Upon the completion of the transaction, Stans Energy will engage the Russian Institutes that designed and built KCMP to help redesign and refurbish the Facilities to create a new, efficient rare earth supply source. New technologies and solvents that were unavailable during the Soviet era will be tested in an effort to improve the Plant’s efficiency.
Stans Energy is currently in discussions with interested parties related to financing the purchase of the RE processing complex and other business initiatives.
Robert Mackay, President and CEO, stated, “The acquisition of the KCMP RE Processing Plants and Rail Terminal is the culmination of many months of hard work and due diligence by Stans Energy and a variety of consulting parties. Owning a processing facility is the next significant step in the implementation of our business plan to become a major developer and producer of HREEs. It is my hope that restarting this facility will help to reestablish the once vibrant community in the town of Orlovka, where KCMP is located.”

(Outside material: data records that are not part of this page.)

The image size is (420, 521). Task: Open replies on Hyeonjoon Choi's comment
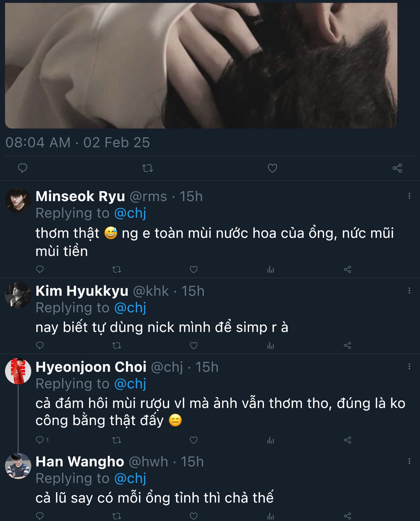(40, 440)
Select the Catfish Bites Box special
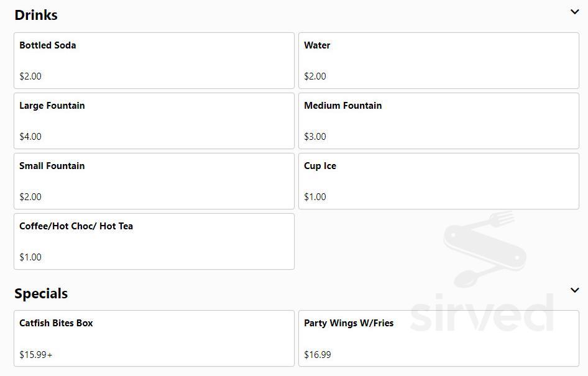This screenshot has height=376, width=588. (x=154, y=338)
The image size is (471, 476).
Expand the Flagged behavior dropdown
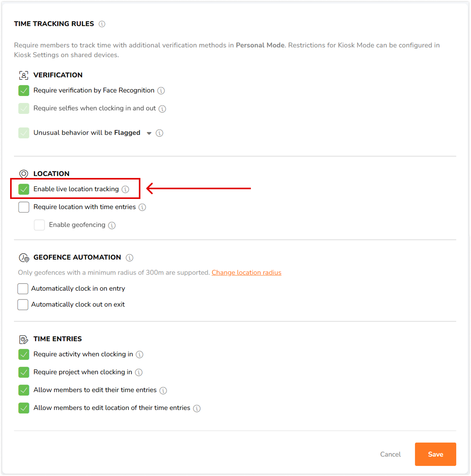click(x=149, y=133)
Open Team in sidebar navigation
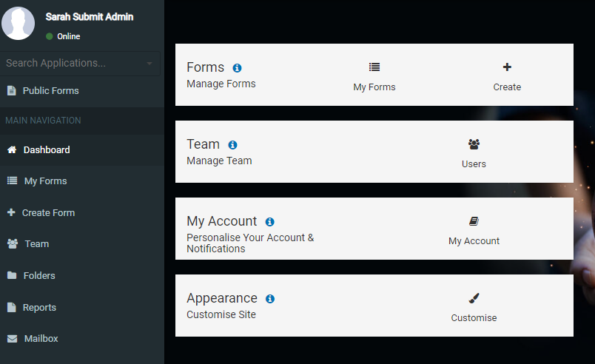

For additional information, visit our Rare Earth Processing page, or contact:
President and CEO, Stans Energy Corp.
Ph. 647 426 1865
Manager Investor Relations, Stans Energy Corp
Ph. 647 426 1865
This release may contain “forward-looking statements” within the meaning of Canadian securities legislation and the United States Private Securities Litigation Reform Act of 1995. These forward-looking statements are made as of the date of this document. The Company disclaims any intention or obligation to update or revise any oral or written forward-looking information and statements whether as a result of new information, future events or otherwise, except as required by applicable law. Accordingly, readers should not place undue reliance on forward looking statements.
The use of any of the words “anticipate”, “continue”, “estimate”, “expect”, “may”, “will”, “project”, “should”, “believe”, and similar expressions are intended to identify forward-looking statements. These statements involve known and unknown risks, uncertainties and other factors that may cause actual results or events to differ materially from those anticipated in such forward-looking statements. Although the Company has attempted to identify important factors that could cause actual actions, events or results to differ materially from those described in forward-looking statements, there may be other factors that cause actions, events or results not to be as anticipated, estimated or intended. There can be no assurance that forward-looking statements will prove to be accurate, as actual results and future events could differ materially from those anticipated in such statements.
Neither TSX Venture Exchange nor its Regulation Services Provider (as that term is defined in the policies of the TSX Venture Exchange) accepts responsibility for the adequacy or accuracy of this release.